Nick El Hajj, News Editor

A screenshotted Google document circulating on Instagram that describes an alleged attack on a “Southeast Asian American first-year student” on campus has sparked controversy, concern and confusion within the Grinnell College community.

On Oct. 11, Shabab Kabir `26 was the victim of two separate incidents on and off the Grinnell College campus, which left him injured and needing to seek medical care. The details of these incidents were then subject to campus-wide speculation after a Google document created by Hannah Biles `23.5 and Attaira Prince `23 began circulating on social media weeks after the incidents occurred. 

The sharing of this document and a subsequent GoFundMe set up on behalf of an “anonymous first-year” have led to some members of the College community claiming the Google document has bred misinformation. 

“There are inaccuracies in this statement [circulated Google document] that are important to address because the circulation of misinformation has caused fear among members of our community,” said an email titled “Statement About Social Media Posts” that was sent out by the Grinnell College Office of Communications on Nov. 9.
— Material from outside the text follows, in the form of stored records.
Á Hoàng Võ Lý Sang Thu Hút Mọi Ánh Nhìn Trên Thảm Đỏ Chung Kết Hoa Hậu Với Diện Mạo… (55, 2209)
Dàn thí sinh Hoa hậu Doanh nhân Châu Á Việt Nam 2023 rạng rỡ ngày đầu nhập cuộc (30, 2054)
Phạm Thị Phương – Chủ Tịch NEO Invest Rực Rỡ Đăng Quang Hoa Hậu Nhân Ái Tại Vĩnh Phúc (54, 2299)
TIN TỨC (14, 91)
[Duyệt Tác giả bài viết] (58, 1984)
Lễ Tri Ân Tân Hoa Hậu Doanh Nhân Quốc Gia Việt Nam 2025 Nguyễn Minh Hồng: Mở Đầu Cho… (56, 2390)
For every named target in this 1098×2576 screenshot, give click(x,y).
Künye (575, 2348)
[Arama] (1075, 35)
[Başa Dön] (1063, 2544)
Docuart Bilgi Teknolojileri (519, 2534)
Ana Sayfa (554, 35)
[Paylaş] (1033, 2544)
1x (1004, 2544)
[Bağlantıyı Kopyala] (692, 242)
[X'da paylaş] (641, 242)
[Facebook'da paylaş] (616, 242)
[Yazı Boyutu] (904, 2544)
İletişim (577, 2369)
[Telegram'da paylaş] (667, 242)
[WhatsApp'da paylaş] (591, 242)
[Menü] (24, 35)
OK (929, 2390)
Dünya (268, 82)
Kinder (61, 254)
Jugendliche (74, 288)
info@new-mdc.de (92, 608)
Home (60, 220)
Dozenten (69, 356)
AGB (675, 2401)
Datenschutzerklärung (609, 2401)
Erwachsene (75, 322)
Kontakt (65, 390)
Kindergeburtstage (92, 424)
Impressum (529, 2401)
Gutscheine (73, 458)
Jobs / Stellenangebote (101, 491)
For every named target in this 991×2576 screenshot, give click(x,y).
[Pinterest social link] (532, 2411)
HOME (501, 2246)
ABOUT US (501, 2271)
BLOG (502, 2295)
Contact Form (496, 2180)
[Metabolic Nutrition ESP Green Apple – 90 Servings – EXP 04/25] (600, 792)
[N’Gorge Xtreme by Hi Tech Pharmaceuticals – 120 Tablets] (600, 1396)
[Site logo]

“I never wanted it to be public. I didn’t find out about the document until I was on Instagram, and I didn’t know when it was made and how it spread so far … I’m not even Southeast Asian,” said Kabir, who identifies as Bengali and South Asian.

Kabir explained that he had initially only disclosed the details of the incident with his friend, Prince. 

I never wanted it to be public.

— Shabab Kabir `26

“I was shocked,” she said. “To hear that someone is actually targeted on campus is surprising,” added Prince. With Kabir’s permission, Prince shared her recollection of the details of the incident with her friend, Biles.

“I was like, ‘how do people not know about this?’ It’s like physical violence that no one knows about,” said Biles, who decided with Prince to create the Google document describing the incident. “The document was definitely a rough draft,” said Prince. “It was written without referral back to him [Kabir].”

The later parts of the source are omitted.